The first alignment mode generates macroscopically polar crystals, and the second one leads to the formation of macroscopically non-polar materials. With support from the Solid State and Materials Chemistry program in NSF’s Division of Materials Research, researchers at the University of California Los Angeles explore dipolar correlations in amphidynamic crystalline rotor arrays that can be used for the preparation of addressable polar and non-polar materials.

They investigate whether dipolar correlations, spontaneous polarization and the collective reorientation of a set of interacting dipoles have the potential for controlling a number of thermal, optical, and dielectric properties while providing a promising platform for the development of smart materials, for example for clean energy or semiconductor applications, and artificial molecular machines. The effective use of large arrays of macroscopic toy compasses to illustrate the behavior of molecular dipole arrays is developed into a classroom demonstration for high school students that can help chemistry instructors introduce concepts related to molecular structure, intermolecular forces, and emergent phenomena.

TECHNICAL SUMMARY:

With support from the Solid State and Materials Chemistry program in NSF’s Division of Materials Research, researchers at the University of California Los Angeles synthesize crystalline dipolar arrays based on metal organic frameworks with tetragonal, hexagonal and Kagome lattice architectures to explore the onset of emergent order. While tetragonal electric dipole arrays are expected to adopt antiferroelectric order, electric dipoles on hexagonal and Kagome lattices are expected to adopt ferroelectric alignment and macroscopic polarization.

The structural challenges to surmount go beyond the creation of the proper lattice symmetry: It is well known that collective dipole reorientation and efficient polarization require rotational energy barriers to be smaller than the orientation-dependent dipole-dipole interaction energies, which need to be greater than thermal energy to avoid individual Brownian motion. Designing materials that meet these characteristics at ambient temperature (e.g., 300 K) require amphidynamic crystals with rotary dipoles that (1) have no intrinsic electronic barriers for rotation, (2) exist in voids that are greater than their volumes of revolution to avoid steric barriers, and (3) possess large electric dipole moments that are close enough to interact with each other without interfering with their rotational motion.

The synthesized structures include metal organic frameworks with Zn and Zr nodes, dense carboxylate layers to avoid interpenetration, and linkers with large electric dipole moments plus a set of structures with TEMPO base free radical rotary arrays. The new materials with “freely” rotating dipoles are investigated to determine if they have large dielectric constants over a broad range of applied AC field frequencies as a result of the ability of their dipoles to align with an external field.

Different relaxation properties, however, are observed for samples where the alignment is ferroelectric or antiferroelectric. While ferroelectric samples have large susceptibilities and large macroscopic polarization, samples with antiferroelectric alignment require fields that overcome their tendency to maintain their antiferroelectric ground state.

The researchers also study the temperature dependence of the dielectric constant, which is expected to be weak for barrierless dipolar arrays.
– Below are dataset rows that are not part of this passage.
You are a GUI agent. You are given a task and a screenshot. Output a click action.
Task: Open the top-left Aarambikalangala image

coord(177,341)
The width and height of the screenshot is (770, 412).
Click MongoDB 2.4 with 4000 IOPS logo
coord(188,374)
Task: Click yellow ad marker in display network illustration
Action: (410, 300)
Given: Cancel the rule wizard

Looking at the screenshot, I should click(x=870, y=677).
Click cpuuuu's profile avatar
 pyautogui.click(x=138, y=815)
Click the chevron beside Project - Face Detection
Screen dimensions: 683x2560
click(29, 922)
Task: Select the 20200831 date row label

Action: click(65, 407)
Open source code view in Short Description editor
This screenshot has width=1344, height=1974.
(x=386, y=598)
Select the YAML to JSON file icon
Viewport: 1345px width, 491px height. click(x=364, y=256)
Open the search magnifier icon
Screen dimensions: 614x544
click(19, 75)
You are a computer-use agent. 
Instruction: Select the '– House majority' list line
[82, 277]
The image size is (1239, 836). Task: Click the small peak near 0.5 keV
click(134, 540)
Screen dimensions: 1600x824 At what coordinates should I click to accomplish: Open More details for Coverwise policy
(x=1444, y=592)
Research on amphidynamic crystals based on inertial dipolar arrays provides a unique opportunity to educate and train talented materials chemists from a wide range of backgrounds. Through this project, the PI supports women and students from underprivileged backgrounds in his research group.

By maintaining a supportive and creative environment he thereby fosters careers in materials science and in science education.

This award reflects NSF's statutory mission and has been deemed worthy of support through evaluation using the Foundation's intellectual merit and broader impacts review criteria.